Let the plastic times roll

Plastic purple confetti

Mardi Gras is typically a happy time where celebrations and parades carry late into the night. But, if you are like me, you do not see happiness, fun, and colorful beauty. All you see is mountains of plastic beads and other waste willfully tossed in the streets of coastal cities. All that plastic is likely to clog storm drains or find its way quickly to the ocean. We can do better, can’t we?

Parade float surrounded by plastic and people during Mardi GrasThe problem of plastic beads

Did you know that Mardi Gras parade favors (called “throws”) were not always beads? Did you know that the first beads on the scene were actually made of imported glass? Well, both of those are true. As explained in detail by this Nat Geo article, Mardi Gras throws used to be something to cherish and keep. Not to be collected and hoarded only to be discarded en mass the next day (or never even picked up at all). I can almost not get past the irony of the plastic Mardi Gras necklace. Here is an item that will last basically forever in the environment that is valued for perhaps less than 24 hours by the recipient!
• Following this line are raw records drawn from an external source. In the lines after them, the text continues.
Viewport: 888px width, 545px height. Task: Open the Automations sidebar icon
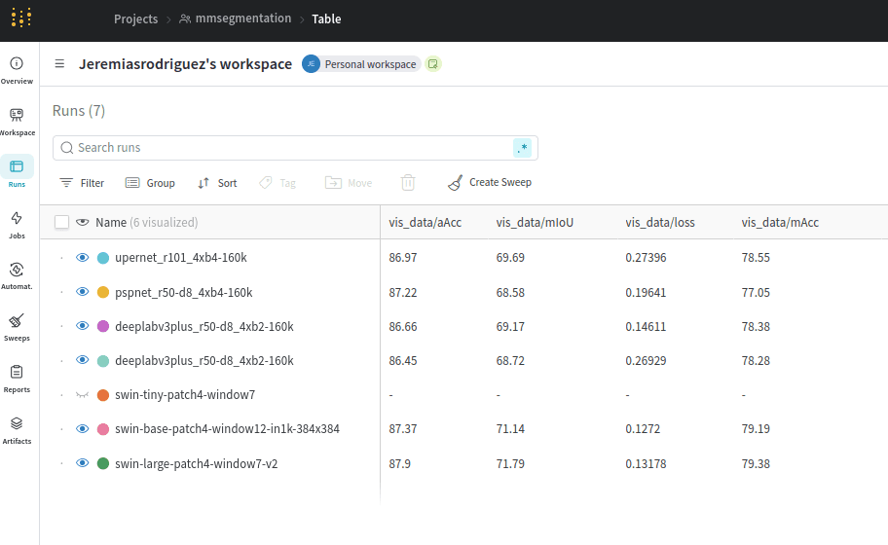point(17,275)
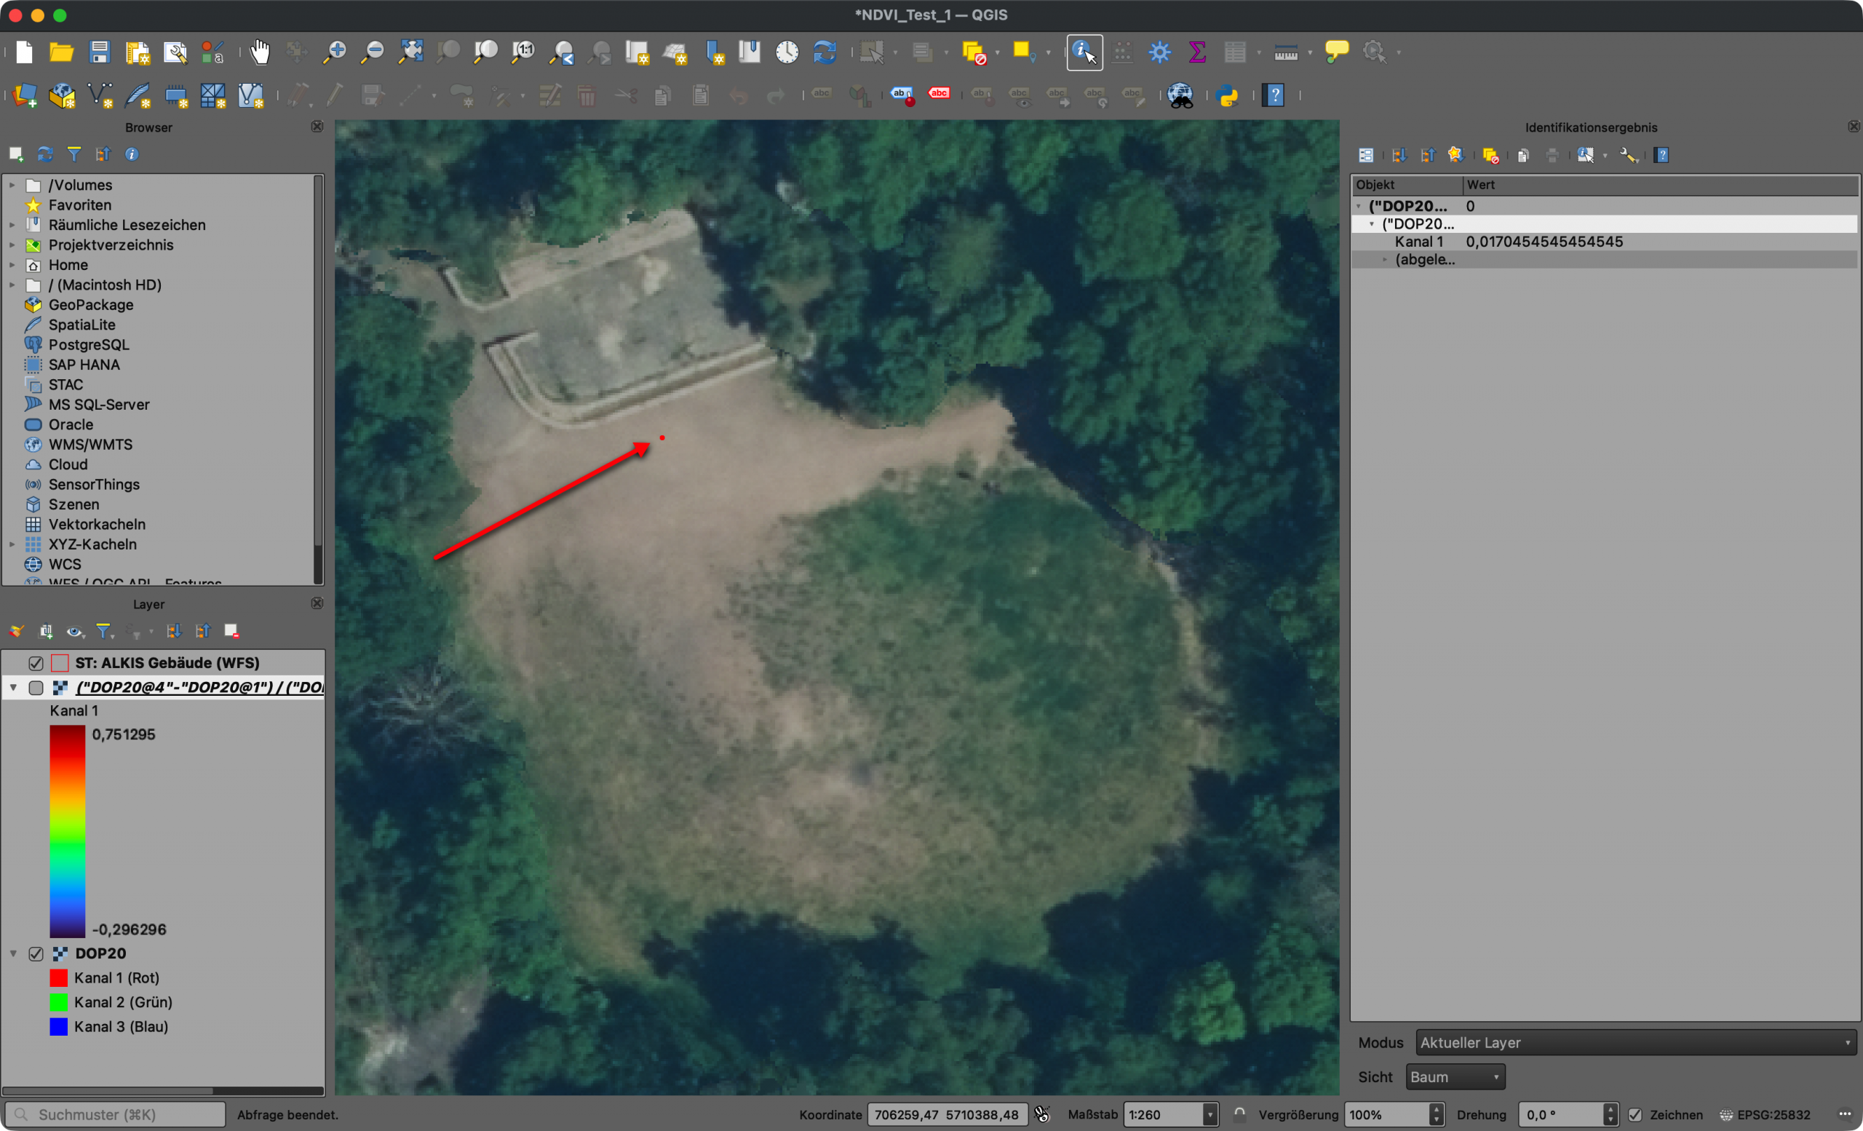Click the Refresh map icon

coord(824,52)
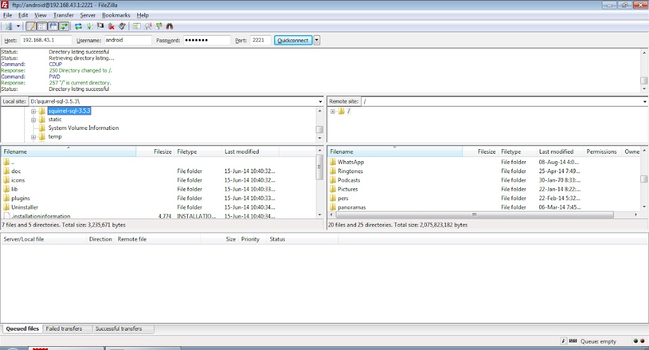649x350 pixels.
Task: Switch to the Failed transfers tab
Action: tap(64, 328)
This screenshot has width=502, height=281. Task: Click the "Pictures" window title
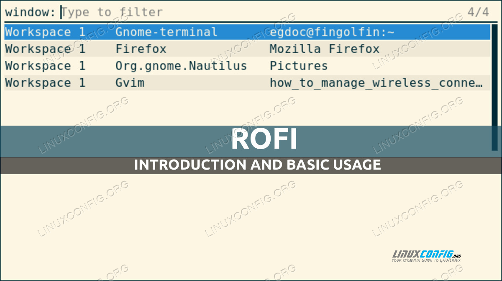tap(298, 66)
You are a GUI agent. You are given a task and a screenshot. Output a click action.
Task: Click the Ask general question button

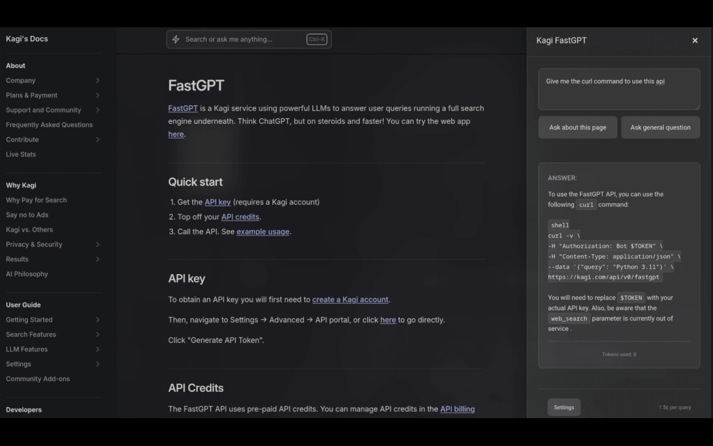(x=660, y=127)
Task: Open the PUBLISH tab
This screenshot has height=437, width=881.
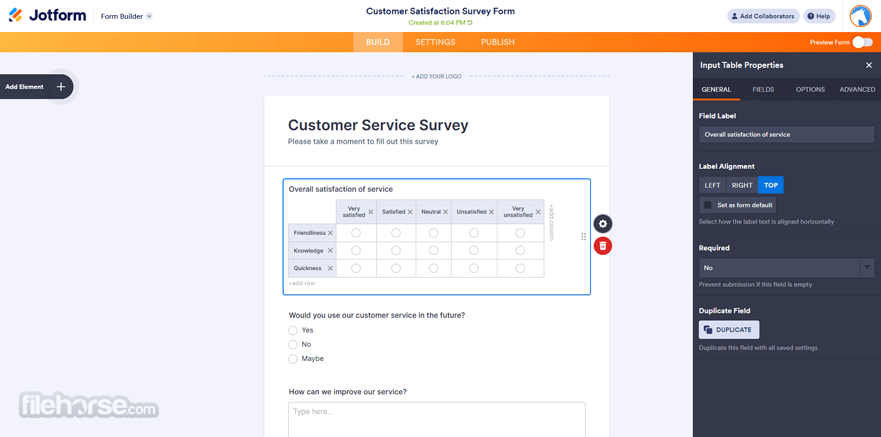Action: (498, 42)
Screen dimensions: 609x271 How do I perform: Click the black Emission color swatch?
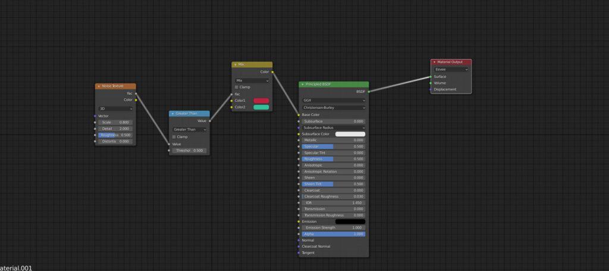(x=350, y=222)
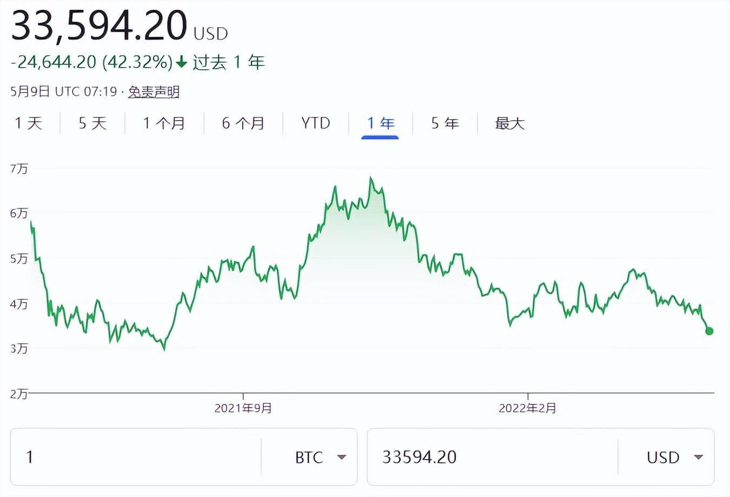Click the chart peak near 7万
The height and width of the screenshot is (497, 730).
tap(371, 178)
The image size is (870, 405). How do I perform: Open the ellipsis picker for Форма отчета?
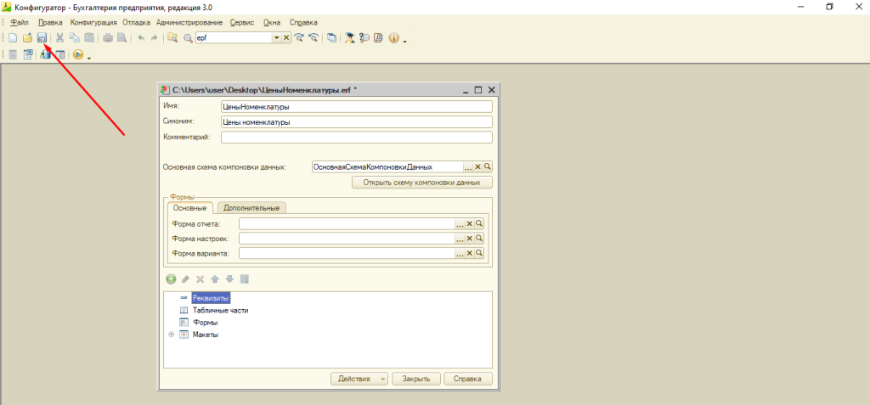460,224
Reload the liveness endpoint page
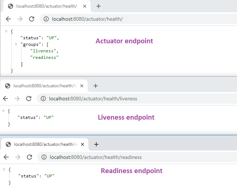Viewport: 237px width, 192px height. pos(29,99)
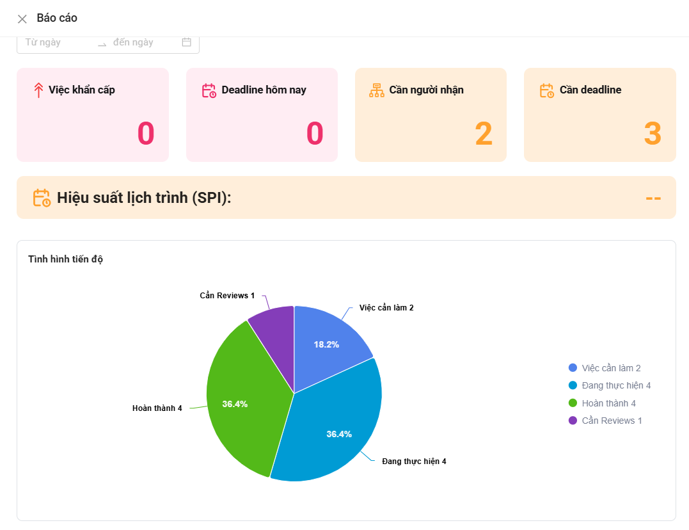
Task: Click the calendar icon in date range
Action: [x=187, y=42]
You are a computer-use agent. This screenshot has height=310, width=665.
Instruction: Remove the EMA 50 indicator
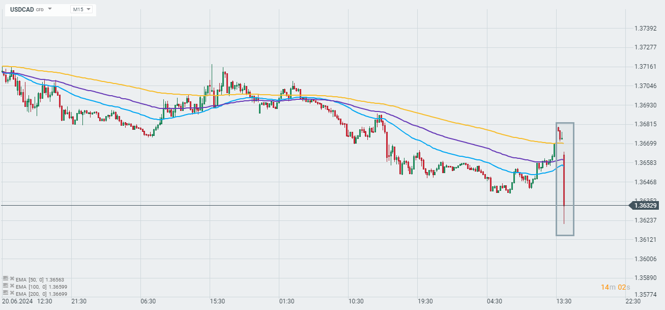pyautogui.click(x=12, y=279)
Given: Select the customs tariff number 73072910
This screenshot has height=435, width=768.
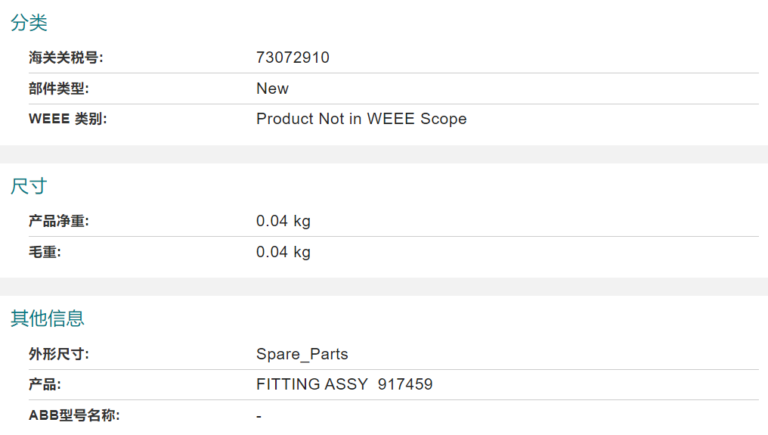Looking at the screenshot, I should [293, 57].
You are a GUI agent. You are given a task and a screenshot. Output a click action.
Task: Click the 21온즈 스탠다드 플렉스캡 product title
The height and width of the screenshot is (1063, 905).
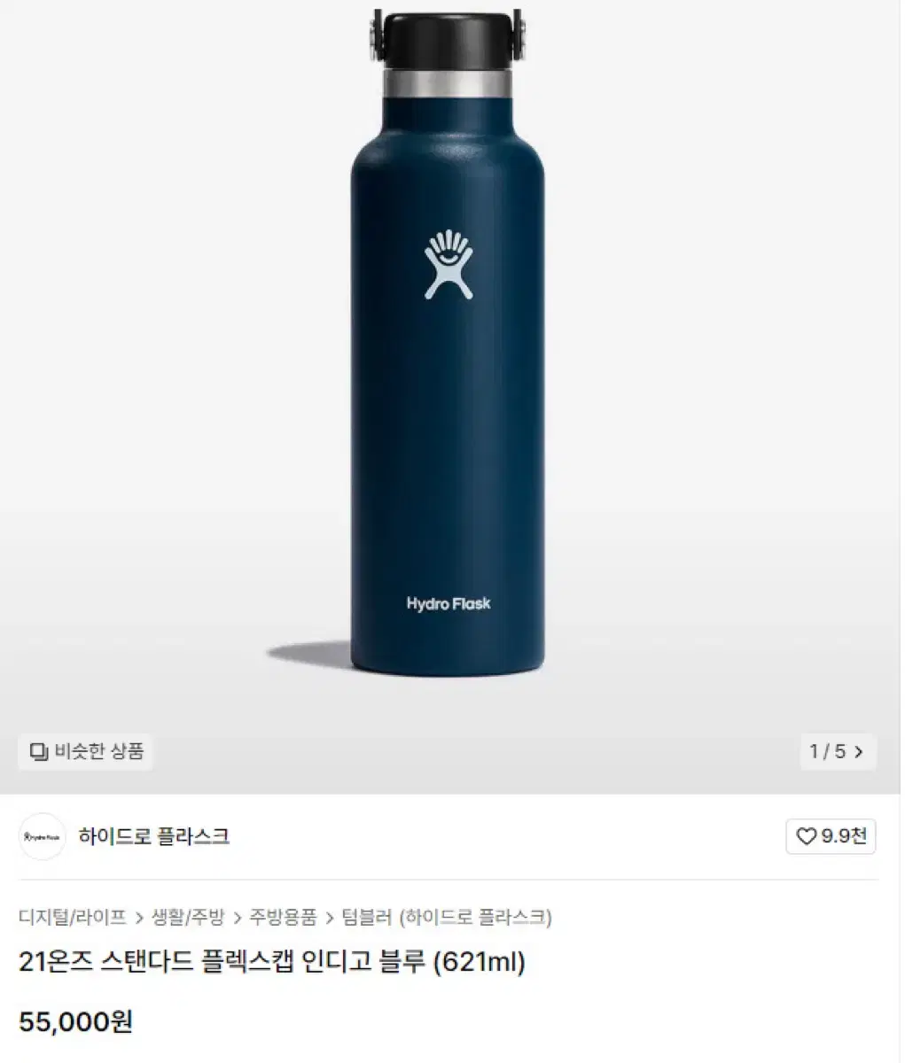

An NPR report from 2018 documented 93,000 pounds of beads alone were collected from New Orleans storm drains after Mardi Gras.

Oh, and, don’t forget Florida’s beloved Gasparilla parade. The Tampa Bay Times estimated that 225,000 pounds of plastic beads are tossed out at that event each year. About 6,000 – 8,000 pounds of beads will just be left behind on the ground.

Opt for sustainable beads

Luckily for us (and the ocean), there are more sustainable options cropping up all the time. There are companies that make paper Mardi Gras beads out of recycled magazine paper. Efforts are underway to produce other biodegradable bead options – like this project making them from algae. There are also many organizations working to increase recycling and reduce waste at these events. Examples include Keep Tampa Bay Beautiful, VerdiGras, and the Urban Conservancy. You can support these efforts by recycling beads through the programs, volunteering, making a donation, or speaking up for their cause.

recycling cansCan’t avoid the plastic beads? At least recycle them!

There are increasingly more opportunities to recycle beads after large parades, such as Gasparilla. There are also organizations that clean, sort, and re-sell used beads (like the ARC of Greater New Orleans and ARC of Pensacola). Consider mailing your beads away to these organizations to be re-used, rather than throwing them away. These organizations create jobs and provide an important service to the environment.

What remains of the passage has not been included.